The premise of the show is this: If you fall into lava, you die. Is this accurate?
“Yes, that is without a doubt true. A pool of hot lava is somewhere north of 1,500 degrees Fahrenheit, so that is too much for the human body,” Einat Lev, an associate research professor at Columbia University, tells me.
Unlike the contestants in the show, you wouldn’t just sink into lava like diving into a pool. Lord of the Rings also got it wrong with Gollum’s slow submergence into a lava lake. Death by molten rock is literally a searing experience. “It’s a lot more sizzling,” Erik Klemetti, associate professor of geosciences at Denison University, tells me.
The contestants are splashed with lava bubbling from the ground. What would happen to their bodies and clothes?

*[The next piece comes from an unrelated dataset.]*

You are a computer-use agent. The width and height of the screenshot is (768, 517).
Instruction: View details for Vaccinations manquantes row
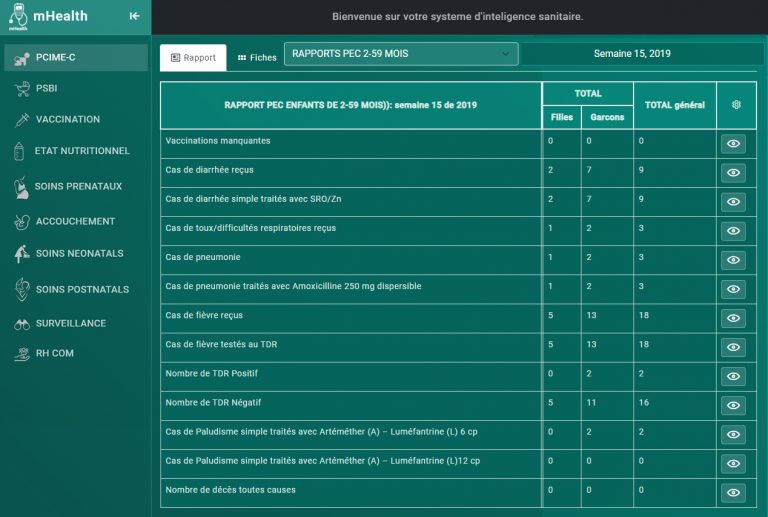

“They would burn immediately,” Philipp Ruprecht, a volcanologist at the University of Nevada, Reno, tells me. Running, bubbling magma would have a viscosity consistent with warm honey or maple syrup. Except your hands aren’t going to get all sticky; they might just burn right off.
Contestants wouldn’t even have to touch the lava before their shoes start melting and skin starts peeling. “If they are just suspended above the lava, like it is portrayed in the trailer, they would burn too,” Ruprecht says of the intense heat. Goodbye, my perfect eyebrows.
The show features household objects like a glass chandelier, wooden crate and fabric curtains to cross and avoid touching the “lava.” Realistically, would these objects withstand or disintegrate (alongside my spirit)?
Fabric curtains and wooden crates will fall apart in lava more quickly than my last relationship. “Any wooden materials would burst into flames,” Tracy Gregg, associate professor of volcanology at the University at Buffalo, tells me.
A metal desk or countertop made of granite rock will have a better chance of surviving the heat so you could momentarily jump across. Be quick. As Lev says, “Eventually the heat will go in and destroy everything.”
So, if my apartment floor suddenly became lava, would I have a chance of making it out alive?
If the lava is slowed by cold temperatures or contains high volumes of silica, Lev says, you could outrun or jump over it. If it’s a lava flow, you’ll have to wait until it hardens. “You can attempt to cross over that, hoping it won’t break under your feet. But that roof might take days to form, if ever,” she says.
Now, what if my bedroom suddenly turns into a lava lake? I actually feel confident in answering this one. I die before waking up to realize this horror movie isn’t still a comedy.